Few players have made worse starts to their Liverpool career than Peter Crouch, but he responded magnificently to become both a key player and cult hero at Anfield.
When the dust had settled after the Reds’ stunning 2005 Champions League triumph, attention turned to summer acquisitions and Rafa Benitez building a formidable squad.
Pepe Reina came in as a top class ‘keeper, Momo Sissoko added legs to the midfield, and Bolo Zenden was a shrewd buy to bolster the squad.
Daniel Agger and Robbie Fowler would both arrive the following January, with one an excellent long-term prospect and the other a sentimental buy that thrilled the fanbase.

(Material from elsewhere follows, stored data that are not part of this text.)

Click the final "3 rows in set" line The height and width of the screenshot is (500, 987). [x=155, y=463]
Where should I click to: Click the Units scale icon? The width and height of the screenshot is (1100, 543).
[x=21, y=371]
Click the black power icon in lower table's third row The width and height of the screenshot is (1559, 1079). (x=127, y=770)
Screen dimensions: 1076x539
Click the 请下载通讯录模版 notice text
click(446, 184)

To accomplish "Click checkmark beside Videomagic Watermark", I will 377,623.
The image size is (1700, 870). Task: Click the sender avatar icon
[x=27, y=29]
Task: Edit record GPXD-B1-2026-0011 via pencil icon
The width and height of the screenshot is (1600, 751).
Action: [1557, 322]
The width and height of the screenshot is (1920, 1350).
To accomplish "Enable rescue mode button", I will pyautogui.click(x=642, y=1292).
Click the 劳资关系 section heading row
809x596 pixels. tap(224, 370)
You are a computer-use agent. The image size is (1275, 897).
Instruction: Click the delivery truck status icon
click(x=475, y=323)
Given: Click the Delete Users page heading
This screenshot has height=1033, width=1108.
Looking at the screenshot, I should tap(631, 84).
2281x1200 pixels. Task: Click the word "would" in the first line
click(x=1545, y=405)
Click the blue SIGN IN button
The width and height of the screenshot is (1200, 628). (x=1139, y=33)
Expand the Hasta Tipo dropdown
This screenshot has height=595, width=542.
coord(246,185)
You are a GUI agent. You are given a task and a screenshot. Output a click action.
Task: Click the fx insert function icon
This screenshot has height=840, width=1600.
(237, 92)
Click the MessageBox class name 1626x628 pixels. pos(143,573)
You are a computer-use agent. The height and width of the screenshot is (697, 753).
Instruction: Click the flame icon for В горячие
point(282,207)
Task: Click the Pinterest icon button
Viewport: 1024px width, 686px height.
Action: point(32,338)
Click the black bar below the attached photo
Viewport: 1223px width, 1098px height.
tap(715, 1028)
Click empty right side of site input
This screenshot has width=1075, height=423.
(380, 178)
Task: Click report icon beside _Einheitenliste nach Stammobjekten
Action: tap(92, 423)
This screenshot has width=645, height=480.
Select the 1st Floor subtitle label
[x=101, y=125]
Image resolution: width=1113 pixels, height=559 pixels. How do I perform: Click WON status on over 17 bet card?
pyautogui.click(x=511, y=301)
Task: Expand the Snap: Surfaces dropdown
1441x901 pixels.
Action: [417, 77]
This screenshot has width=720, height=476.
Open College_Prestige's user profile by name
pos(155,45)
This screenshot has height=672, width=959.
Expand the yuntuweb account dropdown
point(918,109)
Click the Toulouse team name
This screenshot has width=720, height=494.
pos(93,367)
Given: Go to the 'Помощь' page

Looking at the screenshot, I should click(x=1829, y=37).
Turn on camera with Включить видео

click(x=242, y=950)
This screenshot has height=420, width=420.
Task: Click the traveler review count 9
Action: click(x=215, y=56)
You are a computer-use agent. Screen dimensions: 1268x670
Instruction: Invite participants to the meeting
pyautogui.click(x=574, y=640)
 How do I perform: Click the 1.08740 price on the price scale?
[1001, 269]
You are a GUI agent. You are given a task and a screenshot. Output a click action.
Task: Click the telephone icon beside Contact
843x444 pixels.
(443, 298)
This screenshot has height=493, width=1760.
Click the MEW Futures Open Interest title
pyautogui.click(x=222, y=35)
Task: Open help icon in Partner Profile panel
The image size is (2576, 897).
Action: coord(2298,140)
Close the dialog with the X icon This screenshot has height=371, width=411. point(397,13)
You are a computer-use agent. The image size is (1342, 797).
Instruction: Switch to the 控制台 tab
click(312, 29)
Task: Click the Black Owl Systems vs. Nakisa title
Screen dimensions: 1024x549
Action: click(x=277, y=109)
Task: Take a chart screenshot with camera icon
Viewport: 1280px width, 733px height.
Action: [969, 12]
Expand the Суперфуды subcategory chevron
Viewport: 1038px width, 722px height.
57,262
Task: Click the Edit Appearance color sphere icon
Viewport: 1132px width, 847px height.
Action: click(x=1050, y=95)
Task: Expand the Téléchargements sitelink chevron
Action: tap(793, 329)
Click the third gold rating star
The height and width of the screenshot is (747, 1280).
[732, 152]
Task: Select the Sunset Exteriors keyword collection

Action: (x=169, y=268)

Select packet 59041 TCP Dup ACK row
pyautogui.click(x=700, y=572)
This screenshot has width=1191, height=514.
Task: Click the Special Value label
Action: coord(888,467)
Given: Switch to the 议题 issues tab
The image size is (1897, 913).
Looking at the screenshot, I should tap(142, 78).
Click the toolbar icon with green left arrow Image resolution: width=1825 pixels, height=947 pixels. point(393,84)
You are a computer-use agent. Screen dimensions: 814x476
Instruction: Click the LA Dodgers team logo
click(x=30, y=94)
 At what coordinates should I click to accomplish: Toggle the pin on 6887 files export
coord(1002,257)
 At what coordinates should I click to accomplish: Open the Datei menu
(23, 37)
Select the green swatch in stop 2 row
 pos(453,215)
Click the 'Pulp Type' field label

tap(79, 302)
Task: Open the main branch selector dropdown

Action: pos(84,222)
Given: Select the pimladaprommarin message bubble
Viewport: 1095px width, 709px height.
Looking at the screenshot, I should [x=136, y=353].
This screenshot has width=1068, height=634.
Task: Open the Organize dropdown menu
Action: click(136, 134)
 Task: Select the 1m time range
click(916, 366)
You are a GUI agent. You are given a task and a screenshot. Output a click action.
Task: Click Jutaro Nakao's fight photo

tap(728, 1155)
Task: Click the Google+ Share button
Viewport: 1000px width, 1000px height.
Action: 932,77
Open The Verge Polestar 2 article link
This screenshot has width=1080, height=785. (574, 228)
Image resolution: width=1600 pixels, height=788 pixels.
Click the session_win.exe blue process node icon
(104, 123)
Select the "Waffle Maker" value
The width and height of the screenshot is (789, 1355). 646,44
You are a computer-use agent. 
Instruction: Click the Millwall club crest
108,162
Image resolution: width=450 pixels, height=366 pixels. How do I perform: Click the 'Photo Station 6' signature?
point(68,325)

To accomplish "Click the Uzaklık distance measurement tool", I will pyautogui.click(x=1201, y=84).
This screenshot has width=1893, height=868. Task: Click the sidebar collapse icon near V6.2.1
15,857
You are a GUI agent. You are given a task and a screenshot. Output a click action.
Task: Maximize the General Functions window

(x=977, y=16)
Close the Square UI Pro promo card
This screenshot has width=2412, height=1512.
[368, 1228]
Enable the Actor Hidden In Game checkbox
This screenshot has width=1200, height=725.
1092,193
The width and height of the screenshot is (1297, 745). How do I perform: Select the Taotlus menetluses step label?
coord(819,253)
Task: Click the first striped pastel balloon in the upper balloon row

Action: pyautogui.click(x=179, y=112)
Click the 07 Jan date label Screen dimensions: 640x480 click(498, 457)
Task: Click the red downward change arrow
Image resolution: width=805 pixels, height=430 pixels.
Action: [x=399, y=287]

The signing that almost nobody saw coming, however, was Crouch – a Southampton to Liverpool switch that has almost been forgotten about since the Reds started raiding Saints year upon year more recently.
Jamie Carragher said Crouch was “as good as any striker in the Premiership in the second half of the season”, so his form was clearly catching the eye, and he had scored against Liverpool that year.
The luke-warm response to the Reds signing the £7 million striker was only about to get worse, though, as he experienced the kind of start that nightmares are made of.
To say Crouch started badly would be the understatement of the century, with the former England international suffering a painful, almost embarrassing, goal drought.
The lanky forward went a staggering 1,229 minutes before his first Reds goal arrived – a memorably comical, deflected effort against Wigan Athletic, in December 2005.
It was his 19th appearance, and prior to that match, he had even suffered the ignominy of missing a penalty in front of the Kop, against Portsmouth.
The striker’s failings had become a national talking point – breaking his duck was a wonderful moment and one that really endeared him to the fanbase.
Once that nonsense was out of the way, Crouch really started to shine – his second goal for the club came just 23 minutes after his first.
“He’s got great feet for a big man”.
It became one of the most tiresome assessments of Crouch throughout his time at Liverpool, when he simply deserved praise for being a very talented footballer.
His enormous physical frame worked against him, but he was someone with lovely balance, a good reading of the game and a clinical finisher.
After bedding in at Liverpool, Crouch started to shine, with five goals that December. A well-taken effort against Everton in the derby only added to his growing popularity, as did his FA Cup winner against Man United early in 2006.
He offered something completely different, dovetailing effectively with the likes of Djibril Cisse and Fernando Morientes, and 13 goals in his first season was very respectable. He also lifted the FA Cup.
Crouch started 30 games the following year, with his performances helping Liverpool reach a second Champions League final in three years.
His sensational acrobatic finish against Galatasaray remains one of the Reds’ truly great European goals, and he repeated the feat in a routine win over Bolton on New Years Day.
The former Saint also scored the perfect hat-trick at home to Arsenal in March 2007, finding the net with his right foot, left foot and head, in his best performance for the club.
Crouch was a long way from the circus act that was unfairly ridiculed upon his arrival at Anfield by this point, with 18 goals representing another a successful campaign.
Exit & legacy
The signing of Fernando Torres effectively put paid to Crouch’s time as a Liverpool regular, and he was used more sparingly in 2007/2008.
He still had his moments, scoring 11 times, but with Benitez eyeing up a devilish Steven Gerrard and Torres strike partnership, Crouch’s days were numbered.
That’s not to say the Spaniard wanted to let go someone he thought highly of, however, but at 27, it was understandable that Crouch wouldn’t be content with being a bit-part player. It was a sign of how strong that Liverpool squad was.
The likeable Englishman was snapped up by Portsmouth in the summer of 2008, bringing an end to what has to be considered three successful years on Merseyside.
Crouch will never go down as one of Liverpool’s top strikers of the Premier League era, but his legacy is one that deserves to be respected.
He showed great mental strength to recover from such a poor start, and he never once complained about not featuring week in, week out.
Few players over the past 20 years have been as down-to-earth and universally liked as Crouch – when asked what he would be if he wasn’t a footballer, he famously said, ” a virgin” – and he was an important cog in the wheel during an excellent period under Benitez.
He was a natural cult hero, but unlike some who adopt that tag, he delivered real quality. 22 goals in just 42 England caps is a testament to that, and 42 in 134 Liverpool appearances is not too bad, either.
The Reds may have spent the last three summers nabbing the star men at St Mary’s, but few have been as impressive at Anfield as Crouch.
The warm reception he always receives whenever he returns sums up the high esteem in which he is held – his impact should never be downplayed. His critics were proved very wrong.